CUMHURİYET GAZETESİ DAVASINDA 271 GÜN SONRA KURULAN MAHKEME
KARARINI VERDİ VE KARARDAN 7 TAHLİYE, 4 TUTUKLULUK ÇIKTI. AŞAĞIDA YER ALAN
HABER METNİ CUMHURİYET GAZETESİNDEN ALINTILANMIŞ OLUP AYNEN YAYINLANMAKTADIR.
OKURLARIMIZIN İLGİSİNE SUNUYORUZ...
GAZETE DEMOKRAT
FETÖ sanığı savcı tarafından başlatılan soruşturmanın
aslında Cumhuriyet’i susturma operasyonu olduğu daha ilk günden ortaya
çıkmıştı. 5 gün süren “yargılama”da suçlamaların ne kadar asılsız olduğu,
“delil”lerin saçmalığını bütün dünya anladı. Avukatlar bu hukuksuzluğun tarihe
kara bir leke olarak geçeceğini anlattı. Tüm bunlara rağmen Akın Atalay, Murat
Sabuncu, Kadri Gürsel ve Ahmet Şık’ın tutukluluğunun devamına karar verildi.

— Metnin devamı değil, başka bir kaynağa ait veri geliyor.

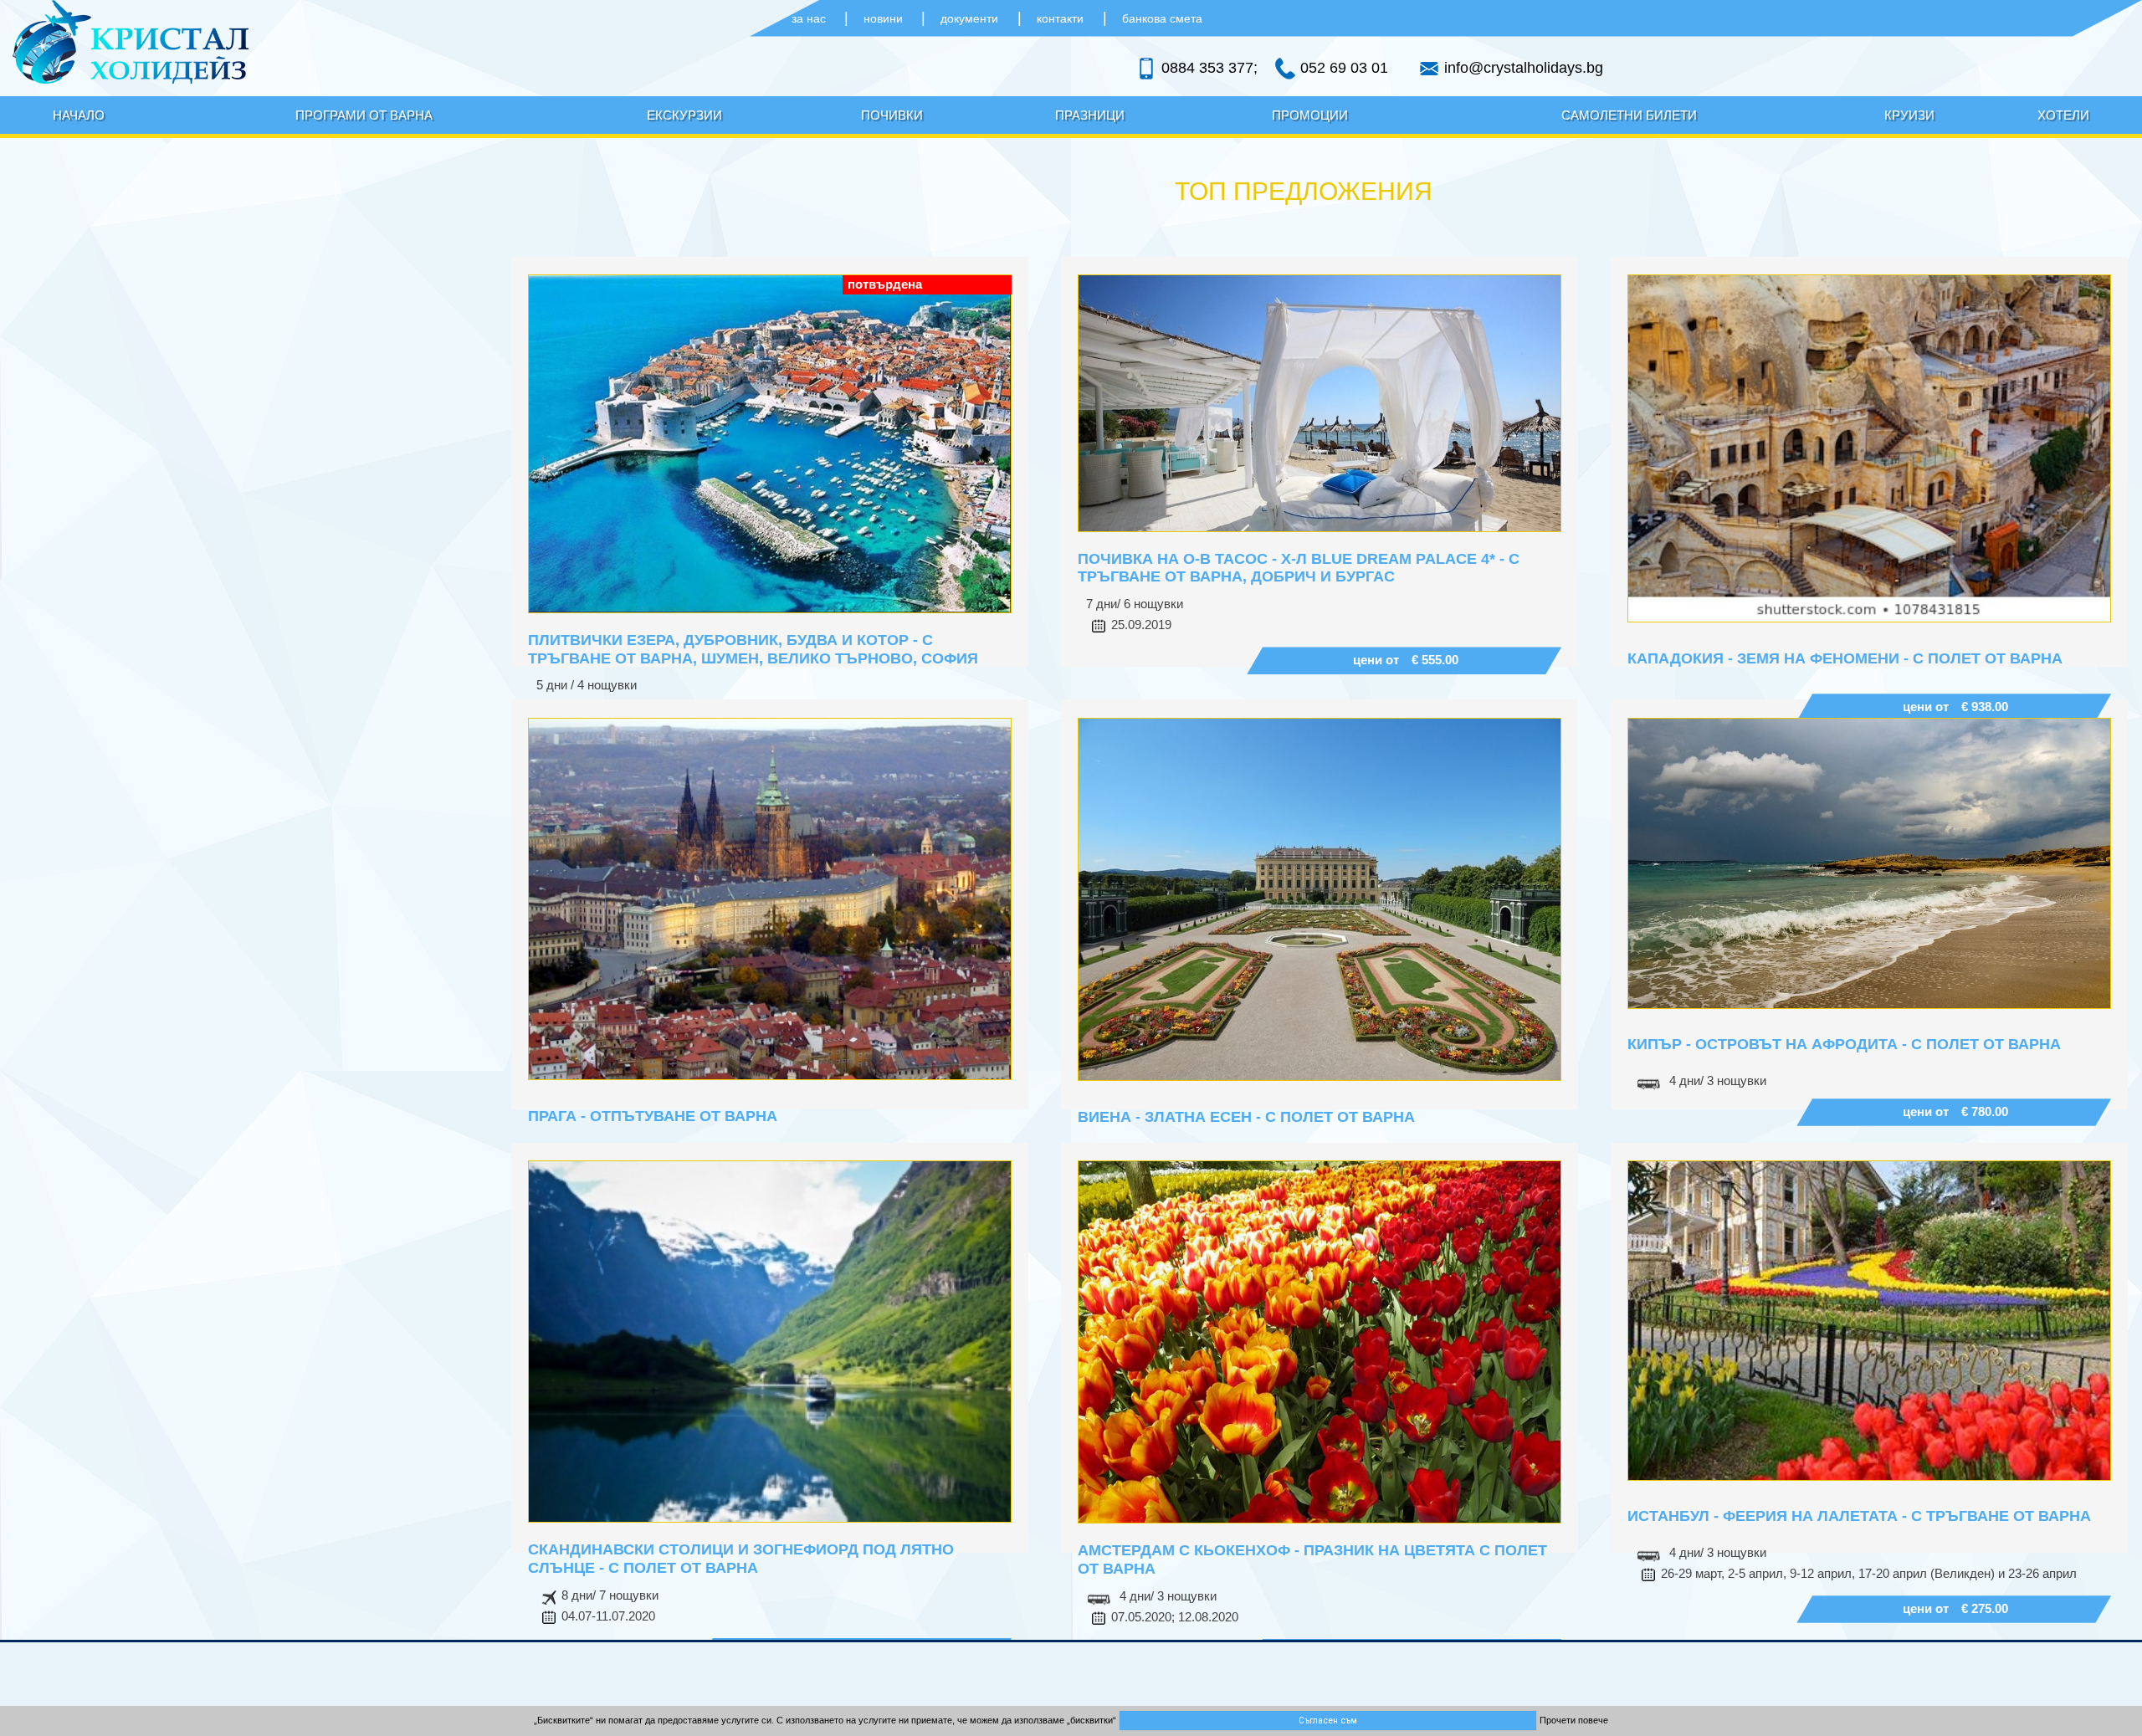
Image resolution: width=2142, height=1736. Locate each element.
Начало (79, 115)
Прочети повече (1574, 1720)
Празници (1090, 115)
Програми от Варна (364, 115)
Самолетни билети (1629, 115)
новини (884, 18)
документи (969, 18)
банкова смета (1162, 18)
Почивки (892, 115)
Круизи (1909, 115)
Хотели (2063, 115)
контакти (1060, 18)
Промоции (1310, 115)
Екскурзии (684, 115)
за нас (810, 18)
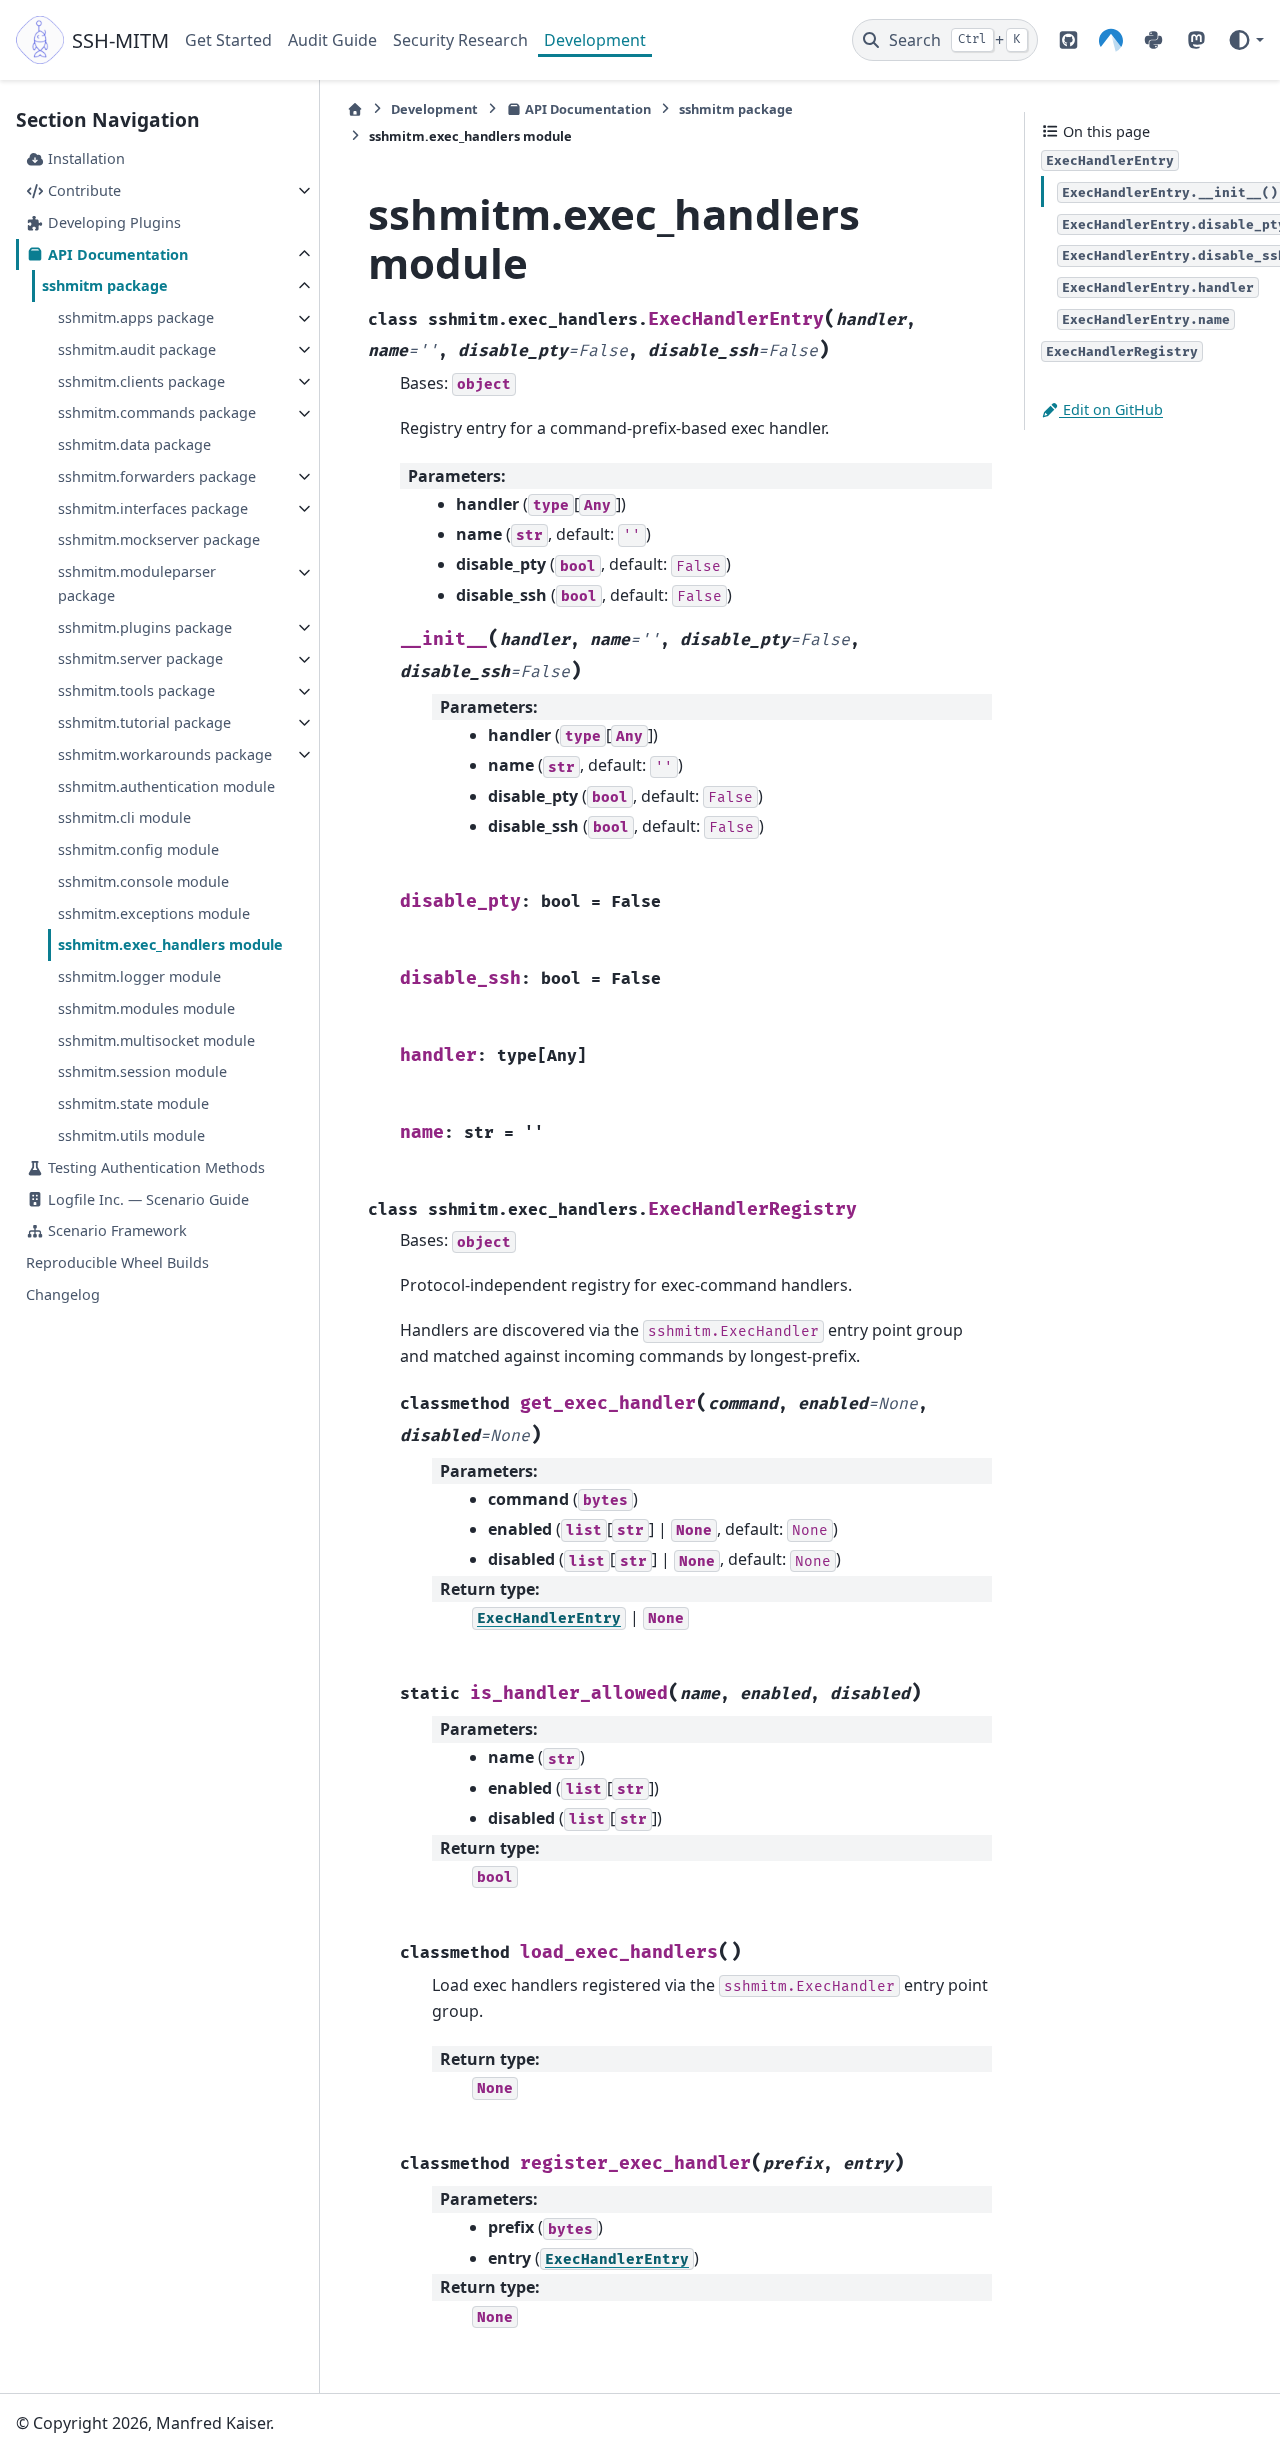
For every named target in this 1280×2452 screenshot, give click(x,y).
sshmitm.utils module (131, 1135)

FETÖ sağığı savcı Murat İnam’ın başlattığı soruşturma
kapsamında 271 gündür tutuklu bulunan Cumhuriyetçilerin, İstanbul 27. Ağır Ceza
Mahkemesi’nde hakim karşısına çıktığı davada ara karar verildi. Cumhuriyet’i
susturma amacıyla yapılan soruşturma sonunda açılan davada çizerimiz Musa Kart,
yazarımız Hakan Kara, yöneticimiz Önder Çelik okur temsilcimiz Güray Öz, Kitap
eki Yayın Yönetmenimiz Turhan Günay, avukatlarımız Bülent Utku ve Mustafa Kemal
Güngör tahliye edildi. Mahkeme heyeti, Cumhuriyet İcra Kurulu Başkanı Akın
Atalay, Genel Yayın Yönetmeni Murat Sabuncu, Yayın Danışmanı Kadri Gürsel ve
muhabirimiz Ahmet Şık’ın tutukluluk hallerinin devamına karar verdi.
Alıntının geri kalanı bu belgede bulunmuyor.